§ **WORK ORDER**
Return the run of lines below that opens with the line containing "Comentario (149, 2253)" and closes with the line containing "Barbacoas (436, 17)", keeping each one exact.

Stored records
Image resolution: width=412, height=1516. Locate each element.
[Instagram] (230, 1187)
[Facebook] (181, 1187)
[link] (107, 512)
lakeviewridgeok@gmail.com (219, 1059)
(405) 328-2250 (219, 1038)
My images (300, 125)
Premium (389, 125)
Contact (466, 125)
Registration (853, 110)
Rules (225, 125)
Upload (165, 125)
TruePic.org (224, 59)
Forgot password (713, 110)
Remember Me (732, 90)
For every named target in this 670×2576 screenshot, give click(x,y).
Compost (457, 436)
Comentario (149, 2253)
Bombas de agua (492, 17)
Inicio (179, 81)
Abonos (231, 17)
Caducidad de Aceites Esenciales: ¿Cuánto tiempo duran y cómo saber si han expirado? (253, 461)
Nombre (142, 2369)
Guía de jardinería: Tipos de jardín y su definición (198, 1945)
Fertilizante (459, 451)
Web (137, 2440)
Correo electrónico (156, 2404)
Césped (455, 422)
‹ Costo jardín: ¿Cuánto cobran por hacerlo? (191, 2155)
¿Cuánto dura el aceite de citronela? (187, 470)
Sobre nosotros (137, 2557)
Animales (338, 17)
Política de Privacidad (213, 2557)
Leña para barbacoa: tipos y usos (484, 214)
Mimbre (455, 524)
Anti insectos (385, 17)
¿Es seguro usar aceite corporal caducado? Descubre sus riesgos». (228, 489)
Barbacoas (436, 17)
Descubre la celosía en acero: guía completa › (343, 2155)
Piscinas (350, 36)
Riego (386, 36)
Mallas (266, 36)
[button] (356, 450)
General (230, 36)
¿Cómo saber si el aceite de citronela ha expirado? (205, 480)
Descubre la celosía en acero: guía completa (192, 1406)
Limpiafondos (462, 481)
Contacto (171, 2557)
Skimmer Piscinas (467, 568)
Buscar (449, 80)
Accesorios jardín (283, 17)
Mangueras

§ **ANSWER FOR THE TASK**
Comentario (149, 2253)
Bombas de agua (492, 17)
Inicio (179, 81)
Abonos (231, 17)
Caducidad de Aceites Esenciales: ¿Cuánto tiempo duran y cómo saber si han expirado? (253, 461)
Nombre (142, 2369)
Guía de jardinería: Tipos de jardín y su definición (198, 1945)
Fertilizante (459, 451)
Web (137, 2440)
Correo electrónico (156, 2404)
Césped (455, 422)
‹ Costo jardín: ¿Cuánto cobran por hacerlo? (191, 2155)
¿Cuánto dura el aceite de citronela? (187, 470)
Sobre nosotros (137, 2557)
Animales (338, 17)
Política de Privacidad (213, 2557)
Leña para barbacoa: tipos y usos (484, 214)
Mimbre (455, 524)
Anti insectos (385, 17)
¿Es seguro usar aceite corporal caducado? Descubre sus riesgos». (228, 489)
Barbacoas (436, 17)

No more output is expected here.